Phylogenetic Methods in Ecology

Abstract

Phylogenetic comparative methods, incorporating patterns of similarity among close relatives, are an important tool in the ecological research. In tests of adaptive hypotheses, examining interspecific correlations between traits and environmental conditions, independent contrasts and related methods address the statistical nonindependence among species due to common ancestry. In community ecology, patterns of co‐occurence among related species provide insights into community assembly processes. In conservation biology, phylogenetic diversity can be an important assessment tool to prioritize species assemblages. Developments in phyloinformatics and improved phylogenies for different groups will promote expanded use of comparative methods in many areas of ecology.

Key concepts

  • Comparative biology focuses on similarities and differences among species to test hypotheses in ecology, evolutionary biology and related fields.

  • Closely related species tend to be ecologically similar, reflecting their descent from a common ancestor. This similarity must be considered in tests of adaptive correlations between organismal traits and environmental conditions, as it can create statistical nonindependence among species.

  • The method of phylogenetic independent contrasts, which compares trait values of related species across a phylogeny, provides a robust method to address the nonindependence of species and is widely used in ecology.

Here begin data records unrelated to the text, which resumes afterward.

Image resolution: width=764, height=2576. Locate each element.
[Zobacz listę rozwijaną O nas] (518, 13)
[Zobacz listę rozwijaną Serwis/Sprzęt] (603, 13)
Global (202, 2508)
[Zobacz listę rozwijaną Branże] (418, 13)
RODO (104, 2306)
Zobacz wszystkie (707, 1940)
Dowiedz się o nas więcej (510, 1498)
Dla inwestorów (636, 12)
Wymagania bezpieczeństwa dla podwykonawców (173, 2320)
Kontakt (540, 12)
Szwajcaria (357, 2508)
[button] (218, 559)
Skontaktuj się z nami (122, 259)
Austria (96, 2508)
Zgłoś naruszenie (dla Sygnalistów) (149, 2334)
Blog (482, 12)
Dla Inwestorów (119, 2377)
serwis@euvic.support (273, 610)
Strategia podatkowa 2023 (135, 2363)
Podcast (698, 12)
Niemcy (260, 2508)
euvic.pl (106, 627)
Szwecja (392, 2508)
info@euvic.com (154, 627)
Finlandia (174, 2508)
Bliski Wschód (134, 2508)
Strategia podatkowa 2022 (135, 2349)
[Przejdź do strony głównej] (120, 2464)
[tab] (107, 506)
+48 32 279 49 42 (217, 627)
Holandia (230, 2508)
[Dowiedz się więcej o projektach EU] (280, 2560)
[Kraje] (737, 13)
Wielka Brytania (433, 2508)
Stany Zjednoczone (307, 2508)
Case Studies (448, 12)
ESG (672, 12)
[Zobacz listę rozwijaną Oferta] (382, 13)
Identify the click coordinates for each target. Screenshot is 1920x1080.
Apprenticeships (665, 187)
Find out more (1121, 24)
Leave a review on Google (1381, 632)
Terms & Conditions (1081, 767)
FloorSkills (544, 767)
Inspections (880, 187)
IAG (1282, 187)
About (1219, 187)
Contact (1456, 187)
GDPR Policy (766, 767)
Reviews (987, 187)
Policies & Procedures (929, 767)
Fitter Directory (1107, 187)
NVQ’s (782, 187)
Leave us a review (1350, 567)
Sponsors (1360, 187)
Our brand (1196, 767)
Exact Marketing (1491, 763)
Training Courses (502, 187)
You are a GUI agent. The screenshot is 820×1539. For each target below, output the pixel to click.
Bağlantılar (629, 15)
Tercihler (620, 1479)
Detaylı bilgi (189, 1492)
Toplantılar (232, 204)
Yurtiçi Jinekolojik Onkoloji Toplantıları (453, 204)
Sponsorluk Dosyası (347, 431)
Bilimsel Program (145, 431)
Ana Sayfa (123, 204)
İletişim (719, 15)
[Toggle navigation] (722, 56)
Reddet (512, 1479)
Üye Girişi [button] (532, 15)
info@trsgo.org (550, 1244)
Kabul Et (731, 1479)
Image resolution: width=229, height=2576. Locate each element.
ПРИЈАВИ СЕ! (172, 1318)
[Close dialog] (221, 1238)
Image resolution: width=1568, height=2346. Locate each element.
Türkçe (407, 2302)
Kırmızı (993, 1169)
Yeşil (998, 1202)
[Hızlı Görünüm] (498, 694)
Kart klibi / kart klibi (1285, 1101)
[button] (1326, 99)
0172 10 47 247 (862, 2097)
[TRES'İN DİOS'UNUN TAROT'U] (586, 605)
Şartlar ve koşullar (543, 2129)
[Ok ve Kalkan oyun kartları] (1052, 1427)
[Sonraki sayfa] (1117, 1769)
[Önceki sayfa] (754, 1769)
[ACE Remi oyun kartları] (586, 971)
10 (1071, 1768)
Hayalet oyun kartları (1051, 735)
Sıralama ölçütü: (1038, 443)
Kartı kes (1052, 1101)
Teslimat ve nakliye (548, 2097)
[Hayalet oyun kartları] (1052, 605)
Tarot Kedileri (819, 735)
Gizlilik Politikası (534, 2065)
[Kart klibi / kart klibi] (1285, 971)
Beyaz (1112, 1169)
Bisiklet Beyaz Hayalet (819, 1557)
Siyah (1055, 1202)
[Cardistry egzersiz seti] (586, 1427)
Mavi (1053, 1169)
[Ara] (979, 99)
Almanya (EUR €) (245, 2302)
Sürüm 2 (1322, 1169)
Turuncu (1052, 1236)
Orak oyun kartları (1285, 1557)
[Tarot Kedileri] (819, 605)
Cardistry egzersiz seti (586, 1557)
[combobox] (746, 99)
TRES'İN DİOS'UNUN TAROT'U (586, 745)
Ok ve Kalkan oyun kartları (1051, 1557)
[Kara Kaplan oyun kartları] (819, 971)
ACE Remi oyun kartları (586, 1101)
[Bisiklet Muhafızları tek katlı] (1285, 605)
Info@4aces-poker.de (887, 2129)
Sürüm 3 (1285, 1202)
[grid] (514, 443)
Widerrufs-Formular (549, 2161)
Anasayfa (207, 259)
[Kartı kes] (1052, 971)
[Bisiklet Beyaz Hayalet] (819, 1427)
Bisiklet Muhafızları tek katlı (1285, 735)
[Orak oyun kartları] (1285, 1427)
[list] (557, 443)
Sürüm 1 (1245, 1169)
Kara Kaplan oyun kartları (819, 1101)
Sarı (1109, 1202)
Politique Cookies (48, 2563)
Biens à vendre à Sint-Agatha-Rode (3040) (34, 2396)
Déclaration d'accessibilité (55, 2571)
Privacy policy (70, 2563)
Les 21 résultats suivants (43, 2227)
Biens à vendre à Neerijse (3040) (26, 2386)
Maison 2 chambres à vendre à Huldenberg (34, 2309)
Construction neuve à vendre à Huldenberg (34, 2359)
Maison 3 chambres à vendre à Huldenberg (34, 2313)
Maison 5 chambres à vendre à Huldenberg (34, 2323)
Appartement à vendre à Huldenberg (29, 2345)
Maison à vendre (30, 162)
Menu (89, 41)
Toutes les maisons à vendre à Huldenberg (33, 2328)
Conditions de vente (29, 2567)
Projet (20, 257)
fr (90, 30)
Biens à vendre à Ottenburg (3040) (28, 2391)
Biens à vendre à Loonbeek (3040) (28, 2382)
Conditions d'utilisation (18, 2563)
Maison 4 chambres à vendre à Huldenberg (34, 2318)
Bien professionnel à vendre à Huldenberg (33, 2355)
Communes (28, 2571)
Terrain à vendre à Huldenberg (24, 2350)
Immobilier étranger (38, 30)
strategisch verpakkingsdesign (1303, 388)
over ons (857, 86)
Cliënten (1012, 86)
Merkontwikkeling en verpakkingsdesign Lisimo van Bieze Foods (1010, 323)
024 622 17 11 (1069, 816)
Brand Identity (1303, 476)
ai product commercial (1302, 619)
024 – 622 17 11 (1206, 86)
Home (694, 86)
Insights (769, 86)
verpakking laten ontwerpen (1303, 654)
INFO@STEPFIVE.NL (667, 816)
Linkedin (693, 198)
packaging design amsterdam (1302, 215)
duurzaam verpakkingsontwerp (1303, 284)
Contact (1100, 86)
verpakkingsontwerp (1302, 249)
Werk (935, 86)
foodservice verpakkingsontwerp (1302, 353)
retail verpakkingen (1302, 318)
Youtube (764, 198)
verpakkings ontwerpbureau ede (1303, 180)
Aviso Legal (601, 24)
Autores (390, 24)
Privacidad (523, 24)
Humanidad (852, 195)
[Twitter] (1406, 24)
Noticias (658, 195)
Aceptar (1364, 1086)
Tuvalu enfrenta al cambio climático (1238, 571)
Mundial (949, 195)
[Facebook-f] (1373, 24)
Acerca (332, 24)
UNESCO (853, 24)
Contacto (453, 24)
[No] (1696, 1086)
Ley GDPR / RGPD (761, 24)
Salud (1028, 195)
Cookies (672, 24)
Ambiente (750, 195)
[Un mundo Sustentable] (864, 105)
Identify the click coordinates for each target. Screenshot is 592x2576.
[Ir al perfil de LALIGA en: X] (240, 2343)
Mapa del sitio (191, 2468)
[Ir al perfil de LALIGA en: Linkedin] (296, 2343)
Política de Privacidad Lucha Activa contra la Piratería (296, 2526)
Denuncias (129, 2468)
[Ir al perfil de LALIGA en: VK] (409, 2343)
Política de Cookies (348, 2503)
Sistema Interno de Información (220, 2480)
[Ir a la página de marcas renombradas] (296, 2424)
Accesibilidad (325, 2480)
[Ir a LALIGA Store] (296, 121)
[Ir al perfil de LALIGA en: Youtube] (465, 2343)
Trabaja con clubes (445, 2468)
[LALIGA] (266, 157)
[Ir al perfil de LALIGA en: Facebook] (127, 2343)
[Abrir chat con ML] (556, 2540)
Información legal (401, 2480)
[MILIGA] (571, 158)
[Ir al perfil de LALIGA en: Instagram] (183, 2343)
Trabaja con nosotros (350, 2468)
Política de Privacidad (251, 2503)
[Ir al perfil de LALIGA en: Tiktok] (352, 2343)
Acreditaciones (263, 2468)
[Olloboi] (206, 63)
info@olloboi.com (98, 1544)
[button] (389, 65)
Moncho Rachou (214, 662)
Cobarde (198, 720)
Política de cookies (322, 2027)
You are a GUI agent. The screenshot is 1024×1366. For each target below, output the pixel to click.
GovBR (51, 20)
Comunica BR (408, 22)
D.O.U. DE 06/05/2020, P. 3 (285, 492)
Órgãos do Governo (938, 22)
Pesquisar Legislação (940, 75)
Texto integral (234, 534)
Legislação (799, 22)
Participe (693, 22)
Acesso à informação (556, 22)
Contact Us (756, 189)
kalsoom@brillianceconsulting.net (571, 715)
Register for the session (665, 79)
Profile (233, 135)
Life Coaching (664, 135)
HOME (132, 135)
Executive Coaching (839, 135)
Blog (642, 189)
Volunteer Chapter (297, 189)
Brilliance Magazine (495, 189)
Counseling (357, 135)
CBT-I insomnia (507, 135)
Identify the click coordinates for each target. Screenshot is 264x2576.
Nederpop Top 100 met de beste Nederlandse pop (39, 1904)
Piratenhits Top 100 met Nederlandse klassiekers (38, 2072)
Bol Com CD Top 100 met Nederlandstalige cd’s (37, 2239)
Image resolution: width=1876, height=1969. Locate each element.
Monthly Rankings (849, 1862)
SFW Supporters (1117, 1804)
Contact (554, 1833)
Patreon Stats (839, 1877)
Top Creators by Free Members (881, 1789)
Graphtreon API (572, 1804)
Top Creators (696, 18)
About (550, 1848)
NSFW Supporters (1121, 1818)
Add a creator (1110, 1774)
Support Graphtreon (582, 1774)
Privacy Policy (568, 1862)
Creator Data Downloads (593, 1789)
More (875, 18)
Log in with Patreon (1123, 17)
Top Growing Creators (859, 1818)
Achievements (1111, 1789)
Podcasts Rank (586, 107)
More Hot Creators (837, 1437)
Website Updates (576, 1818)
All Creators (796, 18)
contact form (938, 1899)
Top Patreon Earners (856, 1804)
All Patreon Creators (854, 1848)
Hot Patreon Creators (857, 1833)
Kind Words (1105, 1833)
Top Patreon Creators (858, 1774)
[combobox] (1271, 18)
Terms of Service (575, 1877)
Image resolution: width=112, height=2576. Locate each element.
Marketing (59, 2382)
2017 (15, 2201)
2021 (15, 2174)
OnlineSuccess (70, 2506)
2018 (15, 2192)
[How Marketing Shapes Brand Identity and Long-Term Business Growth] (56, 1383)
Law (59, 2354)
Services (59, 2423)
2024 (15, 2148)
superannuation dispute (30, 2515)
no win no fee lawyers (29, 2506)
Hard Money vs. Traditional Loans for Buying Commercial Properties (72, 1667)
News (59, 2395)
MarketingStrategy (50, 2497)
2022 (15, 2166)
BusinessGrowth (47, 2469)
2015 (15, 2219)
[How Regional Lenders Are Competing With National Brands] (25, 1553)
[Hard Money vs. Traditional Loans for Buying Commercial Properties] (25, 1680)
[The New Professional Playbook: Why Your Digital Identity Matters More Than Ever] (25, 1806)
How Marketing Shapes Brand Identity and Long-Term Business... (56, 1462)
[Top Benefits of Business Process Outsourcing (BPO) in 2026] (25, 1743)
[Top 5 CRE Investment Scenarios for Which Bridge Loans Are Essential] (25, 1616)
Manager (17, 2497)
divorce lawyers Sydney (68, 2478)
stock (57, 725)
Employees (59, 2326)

  • A variety of processes influence the assembly of ecological communities. Communities may be composed of species that are ecologically similar, reflecting shared adaptations to the environment (known as environmental filtering), or species that are ecologically distinct, as predicted if biotic interactions such as competition or facilitation play an important role.

  • The study of phylogenetic community structure – the degree of relatedness of co‐occurring species – provides insight into the processes influencing community assembly. Co‐occurrence of close relatives is likely caused by environmental filtering, whereas a variety of processes may lead to co‐occurrence of more distant relatives, including competition, facilitation and convergent evolution.

  • Phylogenetic diversity – which can be measured as the sum of the branch lengths in a phylogeny – provides a valuable tool in conservation biology. Targeting areas with high phylogenetic diversity may be an efficient means to maximize conservation of taxa with high diversity of ecological and economic features.

  • Phylogenetic approaches are an important tool to integrate ecological and evolutionary processes across a range of temporal and spatial scales.

Keywords: community ecology; comparative methods; diversity; phylogeny; adaptive trait

Figure 1.

Conceptual illustration of the method of independent contrasts. (a) A hypothetical phylogeny for 8 species is illustrated with values for two correlated traits for the species at the tips (trait x above, trait y below). Step one in the calculation of contrasts involves calculation of the average trait values at the internal nodes of the phylogeny, proceeding down from the tips (shown in small type at each internal node). Independent contrasts are then calculated as the differences between the trait values at each set of adjacent nodes (bold italic type, in boxes at each node). (b) Scatterplot of the species trait values (N=8, R=0.89). (c) Scatterplot of independent contrasts (N=7, R=0.90, with correlation calculated through the origin). Note that the direction of subtraction at each node is arbitrary, but must be consistent for both traits at each node (here, the left node is subtracted from the right node). In this simplified illustration, branch lengths have not been considered (see Felsenstein, for further details).

Figure 2.

Analysis of interspecific correlations among leaf traits, using independent contrasts. (a) and (b) Scatterplot of species values for leaf lifespan versus leaf size and specific leaf area, respectively. Blue circles are data for flowering plant species, and red squares are for conifers. The strength of the associations is indicated by the correlation coefficients in the lower left corner of each panel. (c) and (d) Corresponding scatterplots of independent contrasts. Blue circles are contrasts between nodes within the flowering plant phylogeny, and squares are contrasts among conifers. The black X represents the contrast at the basal node between the two groups. For convenience, the subtraction at each node is arranged such that the contrast for leaf lifespan is positive, and then the contrast for the other trait is positive or negative, depending on the trait values. Reproduced with permission from Ackerly et al.. Copyright, American Institute of Biological Sciences.

Figure 3.

Illustration of the assembly of oak communities in northern Florida. Oak forests in this area occur in three distinct habitats, on different soil types. Oak species in each of these communities are drawn from distinct clades within the group, a pattern known as phylogenetic overdispersion. The physiological traits adapted to each of these different environments have evolved repeatedly within each of the three clades, a pattern of convergent evolution. Adapted with permission from Agrawal et al. and Cavender‐Bares et al.. Copyright, Ecological Society of America.

Figure 4.

Patterns of taxonomic and phylogenetic diversity in the flora of the Cape region of South Africa. (a) Richness of plant genera, per quarter degree square (colour scale corresponds to 10 quantile intervals). (b) phylogenetic diversity of genera, based on the sum of branch lengths for a phylogeny of genera in each square. (c) Residuals of a regression of phylogenetic diversity on richness, illustrating areas where phylogenetic diversity reveals higher or lower diversity relative to the number of genera. Adapted by permission from Macmillan Publishers Ltd, Forest et al., Copyright 2007.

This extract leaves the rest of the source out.